_Task instructions_
Continue the Chettinad-style chicken recipe below from its last step.

_Selected extract_
__________

CHETTINAD-STYLE CHICKEN



Chettinad-Style Chicken image

I love Chettinad-style food. The gravy is very peppery and flavourful. This curry goes very well with plain rice and papad on the side.

Provided by SUSMITA

Categories     World Cuisine Recipes     Asian     Indian

Time 1h

Yield 6

Number Of Ingredients 16

2 ¼ pounds skinless, boneless chicken breast, cut into bite-sized chunks
1 teaspoon turmeric
salt to taste
¼ cup vegetable oil
2 teaspoons poppy seeds
2 teaspoons whole black peppercorns
2 teaspoons fennel seed
2 teaspoons coriander seed
1 teaspoon cumin seed
3 large onions, minced
4 green chile peppers, chopped
2 sprigs fresh curry leaves
1 tablespoon ginger paste
1 teaspoon garlic paste
1 cup chopped fresh tomatoes
½ cup water

Steps:

  • Rub the chicken pieces with the turmeric and salt. Set aside.

__________

_Supplied information_
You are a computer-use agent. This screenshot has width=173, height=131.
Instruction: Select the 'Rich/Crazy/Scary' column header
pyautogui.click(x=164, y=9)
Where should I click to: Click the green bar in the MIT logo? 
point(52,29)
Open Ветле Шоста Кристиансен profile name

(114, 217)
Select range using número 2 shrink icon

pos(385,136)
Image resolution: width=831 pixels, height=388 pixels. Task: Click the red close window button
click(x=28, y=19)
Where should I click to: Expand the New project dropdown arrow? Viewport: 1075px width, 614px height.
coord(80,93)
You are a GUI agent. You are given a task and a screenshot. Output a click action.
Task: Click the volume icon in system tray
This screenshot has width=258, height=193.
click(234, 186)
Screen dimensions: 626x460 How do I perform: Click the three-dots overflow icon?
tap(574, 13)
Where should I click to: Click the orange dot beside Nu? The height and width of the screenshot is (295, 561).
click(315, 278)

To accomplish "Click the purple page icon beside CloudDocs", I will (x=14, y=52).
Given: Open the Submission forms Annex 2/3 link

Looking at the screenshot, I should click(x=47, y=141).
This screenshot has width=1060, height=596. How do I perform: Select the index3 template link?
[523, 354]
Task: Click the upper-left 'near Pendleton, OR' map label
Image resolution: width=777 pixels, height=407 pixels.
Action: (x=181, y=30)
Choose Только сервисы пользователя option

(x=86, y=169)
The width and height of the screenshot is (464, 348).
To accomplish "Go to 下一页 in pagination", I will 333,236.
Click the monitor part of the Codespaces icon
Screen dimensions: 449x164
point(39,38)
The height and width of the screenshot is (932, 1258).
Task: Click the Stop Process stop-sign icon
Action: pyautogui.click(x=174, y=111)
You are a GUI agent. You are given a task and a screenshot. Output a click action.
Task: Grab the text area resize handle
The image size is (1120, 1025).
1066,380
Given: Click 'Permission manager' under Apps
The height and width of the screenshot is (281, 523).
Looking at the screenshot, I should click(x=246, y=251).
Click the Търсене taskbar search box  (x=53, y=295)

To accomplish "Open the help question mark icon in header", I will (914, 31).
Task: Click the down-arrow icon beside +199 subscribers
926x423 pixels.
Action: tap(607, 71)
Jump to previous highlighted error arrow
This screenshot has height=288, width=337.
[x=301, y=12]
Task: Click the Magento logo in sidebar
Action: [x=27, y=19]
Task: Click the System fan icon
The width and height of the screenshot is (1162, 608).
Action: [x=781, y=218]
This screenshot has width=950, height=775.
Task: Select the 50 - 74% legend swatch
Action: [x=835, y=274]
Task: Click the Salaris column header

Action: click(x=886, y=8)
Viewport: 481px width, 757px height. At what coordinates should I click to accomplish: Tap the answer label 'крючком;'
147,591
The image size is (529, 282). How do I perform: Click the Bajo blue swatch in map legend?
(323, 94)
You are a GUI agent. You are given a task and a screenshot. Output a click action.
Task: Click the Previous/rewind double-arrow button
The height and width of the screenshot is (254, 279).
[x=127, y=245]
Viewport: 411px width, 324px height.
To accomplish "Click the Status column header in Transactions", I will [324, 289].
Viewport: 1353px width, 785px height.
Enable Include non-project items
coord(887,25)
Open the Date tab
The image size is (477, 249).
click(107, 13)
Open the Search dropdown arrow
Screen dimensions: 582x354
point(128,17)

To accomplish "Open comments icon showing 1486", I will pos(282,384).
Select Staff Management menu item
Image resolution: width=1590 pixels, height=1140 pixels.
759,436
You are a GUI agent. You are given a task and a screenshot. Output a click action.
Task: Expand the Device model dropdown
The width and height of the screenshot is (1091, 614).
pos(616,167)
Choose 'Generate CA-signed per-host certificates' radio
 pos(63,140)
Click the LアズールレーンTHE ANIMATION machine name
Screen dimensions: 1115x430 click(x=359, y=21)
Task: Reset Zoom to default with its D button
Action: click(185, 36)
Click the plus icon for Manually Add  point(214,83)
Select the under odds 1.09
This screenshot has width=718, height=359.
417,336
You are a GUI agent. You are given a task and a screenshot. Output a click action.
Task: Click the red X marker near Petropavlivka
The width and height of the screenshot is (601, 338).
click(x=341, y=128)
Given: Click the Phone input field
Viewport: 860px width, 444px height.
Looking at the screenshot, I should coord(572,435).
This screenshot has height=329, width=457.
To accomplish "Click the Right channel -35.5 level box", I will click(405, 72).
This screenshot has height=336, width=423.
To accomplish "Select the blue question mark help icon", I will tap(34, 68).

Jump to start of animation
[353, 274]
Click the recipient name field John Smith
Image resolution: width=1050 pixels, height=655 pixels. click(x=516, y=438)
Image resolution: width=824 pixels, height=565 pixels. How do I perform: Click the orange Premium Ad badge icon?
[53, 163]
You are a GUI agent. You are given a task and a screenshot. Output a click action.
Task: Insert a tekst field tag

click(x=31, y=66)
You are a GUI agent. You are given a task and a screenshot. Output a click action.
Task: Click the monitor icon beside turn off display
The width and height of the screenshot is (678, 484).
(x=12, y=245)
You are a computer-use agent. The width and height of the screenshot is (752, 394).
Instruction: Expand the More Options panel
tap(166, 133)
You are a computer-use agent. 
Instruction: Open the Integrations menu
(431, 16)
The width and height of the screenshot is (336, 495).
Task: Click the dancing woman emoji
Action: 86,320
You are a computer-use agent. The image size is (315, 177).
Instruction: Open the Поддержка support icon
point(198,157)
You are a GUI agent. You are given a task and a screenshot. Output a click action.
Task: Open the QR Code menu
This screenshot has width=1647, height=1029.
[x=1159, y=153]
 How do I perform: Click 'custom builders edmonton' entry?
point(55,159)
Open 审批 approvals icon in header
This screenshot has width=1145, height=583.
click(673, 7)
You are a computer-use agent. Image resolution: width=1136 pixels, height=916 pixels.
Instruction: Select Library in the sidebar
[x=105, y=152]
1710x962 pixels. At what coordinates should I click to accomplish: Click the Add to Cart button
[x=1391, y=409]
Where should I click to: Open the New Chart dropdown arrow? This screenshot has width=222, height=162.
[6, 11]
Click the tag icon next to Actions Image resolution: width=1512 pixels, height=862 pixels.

__________

_Result for this task_
  • Heat the oil in a large skillet or kadhai over medium heat. Fry the poppy seeds, peppercorns, fennel seed, coriander seed, and cumin seed in the hot oil until they just begin to change color; remove from the skillet, keeping the oil in the skillet. Grind the spice mixture with a mortar and pestle and set aside.
  • Add the onion, green chile peppers, curry leaves, ginger paste, and garlic paste to the remaining oil; cook until the onions are golden brown, 7 to 10 minutes. Stir the tomatoes and ground spices into the mixture; cook until the tomatoes are softened. Add the chicken. Season with salt and simmer for 5 minutes. Pour the water over the mixture, cover, and cook until the chicken is no longer pink in the middle and the juices run clear, about 30 minutes. Serve hot.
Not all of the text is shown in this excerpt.